Venkat pushes for medical debt relief in budget negotiations

Argues $15 million could alleviate up to $1.5 billion in medical debt

HARRISBURG, March 28 – Seeking to relieve working families stricken with medical debt across the commonwealth, state Rep. Arvind Venkat, D-Allegheny, has introduced legislation to address medical debt and is pushing to include funding for medical debt relief in this year’s state budget. 

“As an emergency physician and a state legislator, I have seen and talked to many families who are heavily burdened by their medical debt, with many choosing to avoid health services they need just to afford to put food on the table for their family,” Venkat said. “If we don’t start addressing this problem now, it will continue to spiral, and families will continue to avoid critical treatment.” 

With a $15 million investment in a state-level program, Venkat estimates up to $1.5 billion of medical debt could be eliminated. 

“If our budget invested in alleviating the medical debt of Pennsylvanians or invested in a standalone program at the state level, many families across our commonwealth could see the entirety of their medical debt relieved,” he said. “Better health and a better economy due to the increased spending power of families are just two parts of many positive impacts of investment into alleviating medical debt.” 

Venkat recently introduced H.B. 78, which would create the Pennsylvania Medical Debt Relief Program. Co-sponsors of the bill include Reps. Donna Bullock and Tarik Khan, both D-Phila., Bridget Kosierowski, D-Lackawanna, and Nick Pisciottano, D-Allegheny, who all joined Venkat in proposing the program back in January. 

With Venkat being an emergency physician, Khan a certified registered nurse practitioner, and Kosierowski a registered nurse, three of the bill’s co-sponsors are experienced health care professionals. 
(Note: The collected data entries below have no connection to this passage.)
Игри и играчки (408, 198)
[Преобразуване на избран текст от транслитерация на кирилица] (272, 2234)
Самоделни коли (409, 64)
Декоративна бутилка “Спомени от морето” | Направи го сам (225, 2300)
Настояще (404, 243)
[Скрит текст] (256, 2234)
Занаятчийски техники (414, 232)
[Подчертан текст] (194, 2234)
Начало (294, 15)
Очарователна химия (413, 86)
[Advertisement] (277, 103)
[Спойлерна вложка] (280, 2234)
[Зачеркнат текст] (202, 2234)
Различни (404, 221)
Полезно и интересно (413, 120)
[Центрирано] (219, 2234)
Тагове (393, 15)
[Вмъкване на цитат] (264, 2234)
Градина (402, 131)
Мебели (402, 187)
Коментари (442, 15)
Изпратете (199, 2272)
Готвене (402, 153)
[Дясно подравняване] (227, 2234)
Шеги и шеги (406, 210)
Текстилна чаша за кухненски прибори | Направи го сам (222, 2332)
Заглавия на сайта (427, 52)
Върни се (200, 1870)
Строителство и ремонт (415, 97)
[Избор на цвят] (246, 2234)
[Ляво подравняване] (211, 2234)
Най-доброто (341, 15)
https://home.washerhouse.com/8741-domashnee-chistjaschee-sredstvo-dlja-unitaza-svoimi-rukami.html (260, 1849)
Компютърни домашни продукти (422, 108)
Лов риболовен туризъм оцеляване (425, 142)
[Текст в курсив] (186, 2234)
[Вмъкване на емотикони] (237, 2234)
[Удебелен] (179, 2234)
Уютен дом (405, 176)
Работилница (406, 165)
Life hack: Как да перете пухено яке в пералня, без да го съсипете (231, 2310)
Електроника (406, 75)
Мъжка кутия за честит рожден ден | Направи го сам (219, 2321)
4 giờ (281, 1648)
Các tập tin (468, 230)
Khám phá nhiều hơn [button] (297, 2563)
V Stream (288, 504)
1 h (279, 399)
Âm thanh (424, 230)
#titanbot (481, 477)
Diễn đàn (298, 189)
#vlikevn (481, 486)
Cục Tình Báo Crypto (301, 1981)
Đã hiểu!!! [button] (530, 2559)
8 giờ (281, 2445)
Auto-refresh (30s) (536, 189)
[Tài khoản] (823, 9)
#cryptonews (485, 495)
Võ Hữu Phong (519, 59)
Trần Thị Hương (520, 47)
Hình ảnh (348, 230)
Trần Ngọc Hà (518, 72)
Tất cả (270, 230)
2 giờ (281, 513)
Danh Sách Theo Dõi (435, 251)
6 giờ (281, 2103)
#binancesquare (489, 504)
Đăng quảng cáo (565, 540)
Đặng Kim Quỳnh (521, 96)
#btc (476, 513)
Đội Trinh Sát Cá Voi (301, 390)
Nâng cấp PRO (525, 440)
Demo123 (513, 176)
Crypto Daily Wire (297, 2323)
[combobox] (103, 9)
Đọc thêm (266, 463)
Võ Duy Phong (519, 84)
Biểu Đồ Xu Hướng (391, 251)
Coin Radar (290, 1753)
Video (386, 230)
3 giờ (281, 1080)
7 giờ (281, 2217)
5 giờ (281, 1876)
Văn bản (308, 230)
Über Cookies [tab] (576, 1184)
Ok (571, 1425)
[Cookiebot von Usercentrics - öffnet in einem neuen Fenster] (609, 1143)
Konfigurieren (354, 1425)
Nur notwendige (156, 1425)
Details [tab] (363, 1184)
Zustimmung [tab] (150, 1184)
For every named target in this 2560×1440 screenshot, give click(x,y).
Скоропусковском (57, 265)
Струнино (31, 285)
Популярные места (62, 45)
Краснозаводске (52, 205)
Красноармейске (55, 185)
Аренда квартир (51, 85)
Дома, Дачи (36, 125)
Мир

In today’s House Appropriations Committee Budget hearing with the state Department of Health, Rep. Josh Siegel, D-Lehigh, asked Acting Secretary Dr. Debra Bogen her thoughts on a medical debt relief program. Bogen acknowledged that medical debt is a “huge problem” for Pennsylvanians and said she looks forward to reviewing the details of the bill. 

The bill has been referred to and awaits consideration by the House Health Committee.